Another oddity, is that sometimes it doesn't actually seem to be lagging, like i will type and nothing will show up, until i move the mouse over the box im typing in... WEIRD. Any suggestions? I'm guessing I need to rebuild some dependancy maybe, but I don't know what..


----------



## DutchDaemon (Mar 5, 2010)

This sounds like the (frequently discussed) battle between moused and hald. Do you have moused enabled?

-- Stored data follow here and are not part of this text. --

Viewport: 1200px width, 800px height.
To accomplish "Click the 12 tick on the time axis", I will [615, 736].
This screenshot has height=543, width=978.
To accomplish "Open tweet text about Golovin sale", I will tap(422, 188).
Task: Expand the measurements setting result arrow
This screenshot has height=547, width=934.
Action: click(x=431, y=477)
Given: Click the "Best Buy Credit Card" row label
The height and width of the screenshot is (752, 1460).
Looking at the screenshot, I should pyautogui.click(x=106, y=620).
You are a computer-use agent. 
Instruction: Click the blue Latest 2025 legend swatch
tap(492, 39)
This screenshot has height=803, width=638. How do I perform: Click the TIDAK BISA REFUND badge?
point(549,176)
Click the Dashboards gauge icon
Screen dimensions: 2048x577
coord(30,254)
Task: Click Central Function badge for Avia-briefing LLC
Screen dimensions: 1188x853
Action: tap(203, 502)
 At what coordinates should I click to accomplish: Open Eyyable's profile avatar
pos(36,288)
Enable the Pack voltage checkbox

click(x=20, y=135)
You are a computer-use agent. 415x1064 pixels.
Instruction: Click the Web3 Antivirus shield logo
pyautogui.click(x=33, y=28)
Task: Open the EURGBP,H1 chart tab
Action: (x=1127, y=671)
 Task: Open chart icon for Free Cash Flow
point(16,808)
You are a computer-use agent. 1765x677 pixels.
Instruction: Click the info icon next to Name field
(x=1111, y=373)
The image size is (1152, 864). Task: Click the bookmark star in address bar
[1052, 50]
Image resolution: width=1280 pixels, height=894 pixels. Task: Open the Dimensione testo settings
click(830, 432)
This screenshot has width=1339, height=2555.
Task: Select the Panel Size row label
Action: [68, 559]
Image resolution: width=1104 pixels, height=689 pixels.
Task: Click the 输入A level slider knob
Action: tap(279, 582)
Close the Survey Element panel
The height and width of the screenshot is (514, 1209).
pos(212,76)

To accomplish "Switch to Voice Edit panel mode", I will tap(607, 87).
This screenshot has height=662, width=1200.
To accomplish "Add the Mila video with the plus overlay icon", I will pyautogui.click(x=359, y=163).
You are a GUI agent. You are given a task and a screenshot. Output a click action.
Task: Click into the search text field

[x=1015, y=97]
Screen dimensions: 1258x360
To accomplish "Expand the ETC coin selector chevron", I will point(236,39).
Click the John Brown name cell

Try this in /etc/rc.conf:


```
moused_nondefault_enable="NO"
moused_enable="NO"
```


----------



## germanshephard (Mar 6, 2010)

I had a similar situation but in my case it turned out that enabling "Intel Speed Step" support in the Bios (Older T40 Thinkpad here) caused my sysctl variable to set to 600 Mhz one every boot where the capabilities of the processor are actually up to 1500 Mhz


sysctl dev.cpu.0.freq 


...Just a thought...I noticed this after Firefox was reacting very slowly; only when I looked into things did I realize the problem.


----------



## ikbendeman (Mar 8, 2010)

I think it was the hald/moued thing, thank you.


----------



## ikbendeman (Mar 10, 2010)

same issue again, now this time it was the other but i dont know why its stepping down my cpu?! confused... this is a fresh install.. ill post more if i can solve the issue.


----------